:: WORK ITEM ::
Give back only the lines in the records below from the one with "You are a computer-use" to the one with "Instruction: Click the", both inclusive, word for word.

________________

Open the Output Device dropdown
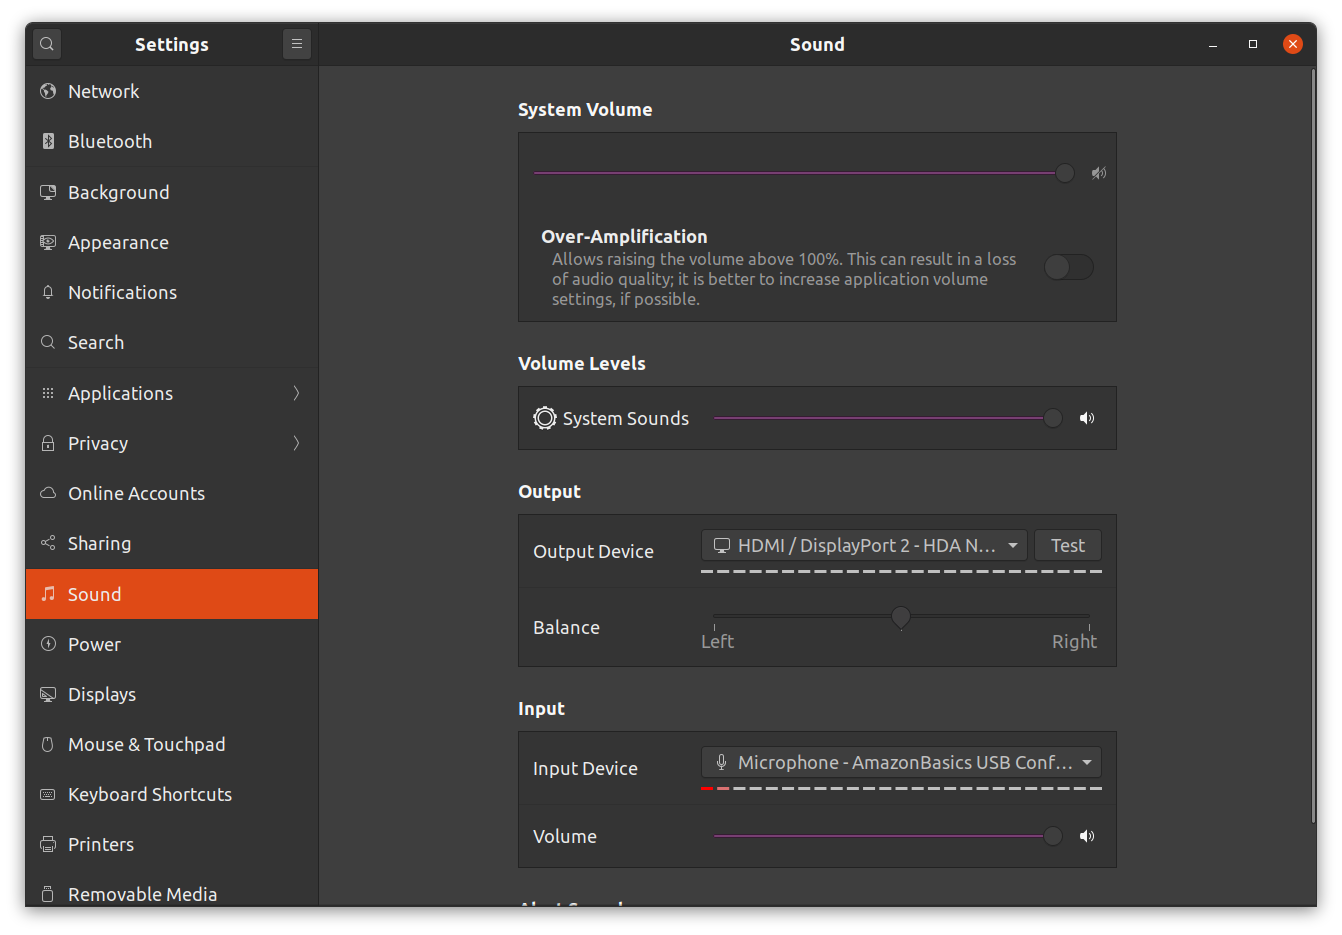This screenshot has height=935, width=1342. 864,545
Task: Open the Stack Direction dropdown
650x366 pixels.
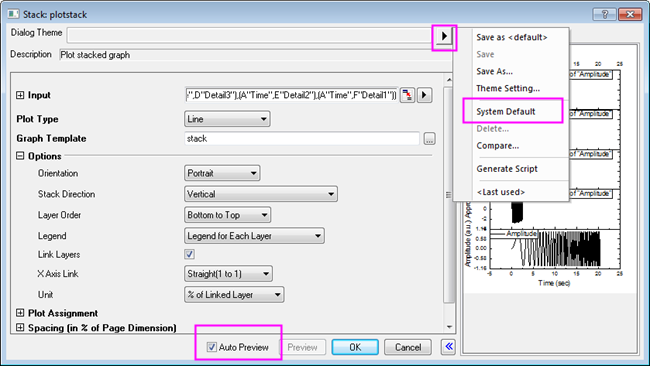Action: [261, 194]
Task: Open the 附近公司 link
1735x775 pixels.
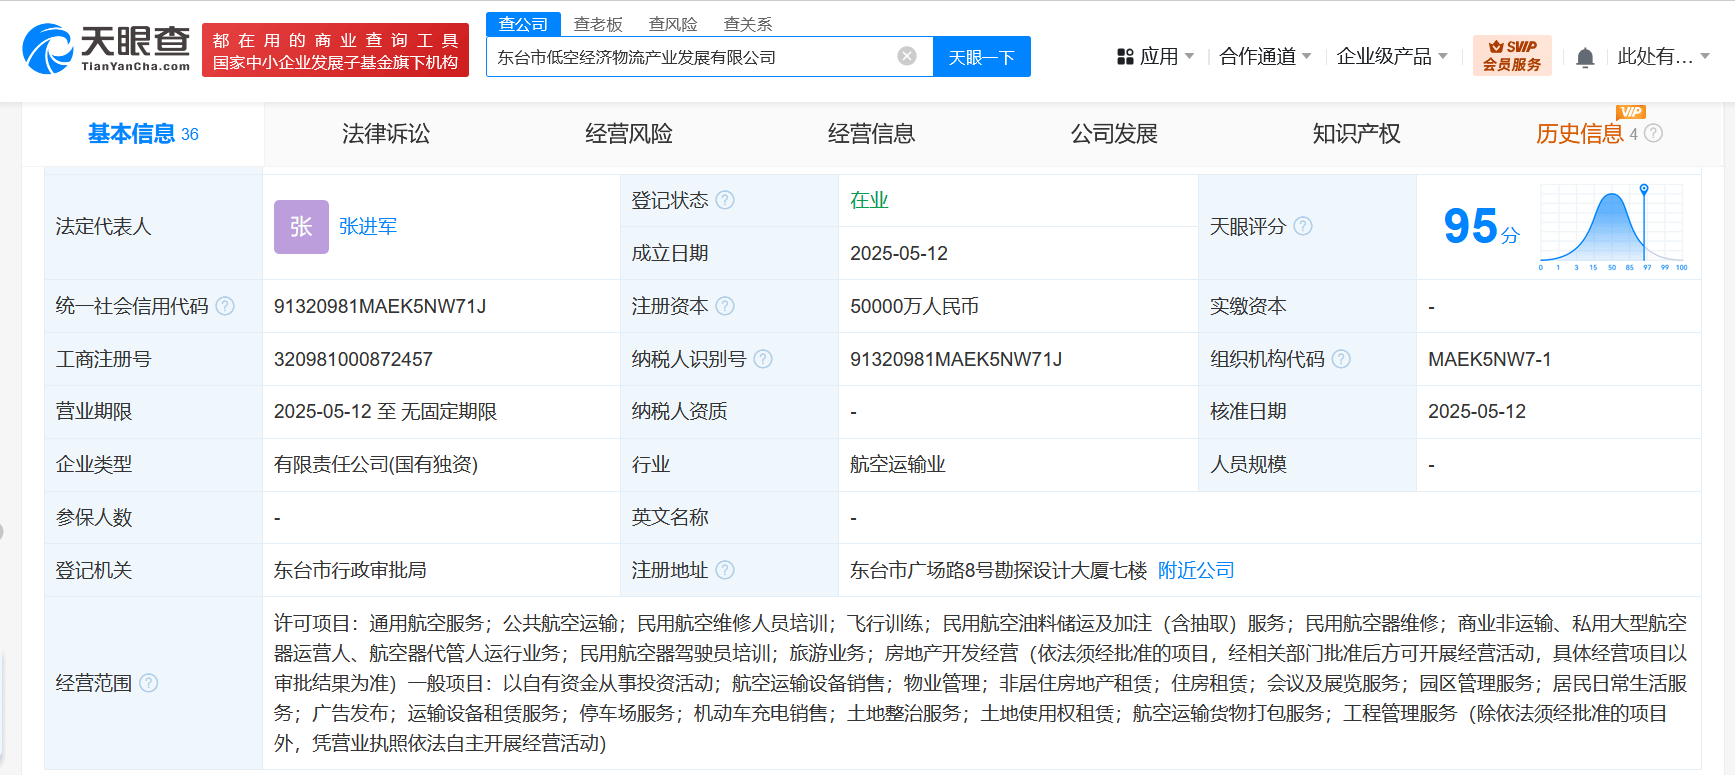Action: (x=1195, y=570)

________________

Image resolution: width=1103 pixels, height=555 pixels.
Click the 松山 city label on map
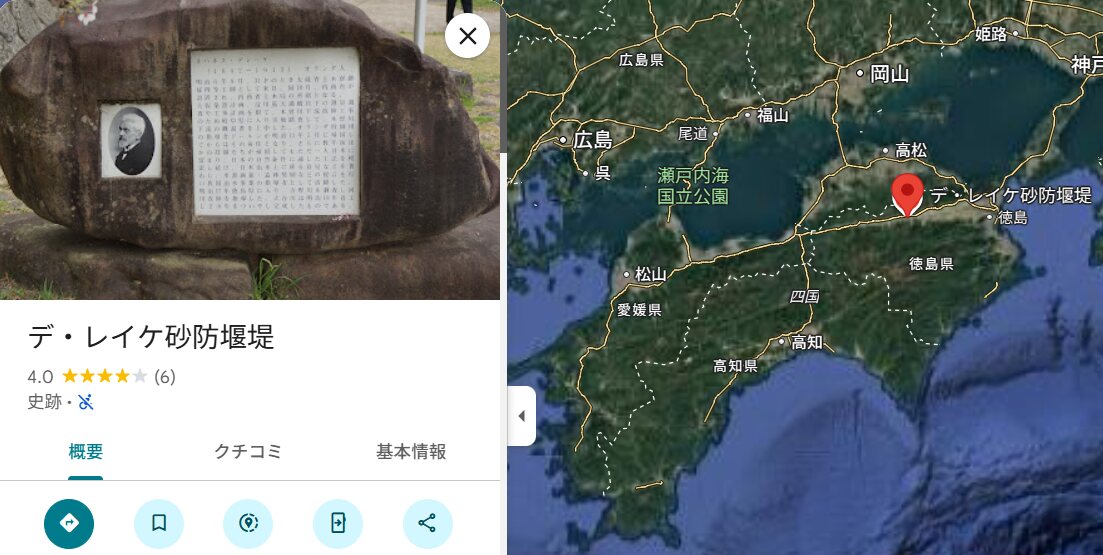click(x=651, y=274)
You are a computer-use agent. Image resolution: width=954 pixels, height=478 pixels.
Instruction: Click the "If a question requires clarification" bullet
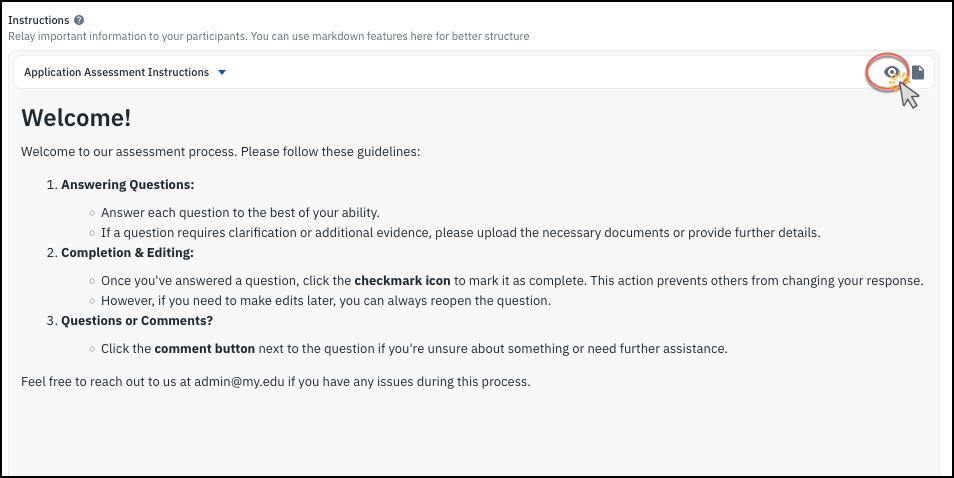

________________

:: YOUR RESPONSE ::
You are a computer-use agent. Image resolution: width=954 pixels, height=478 pixels.
Instruction: Click the "If a question requires clarification" bullet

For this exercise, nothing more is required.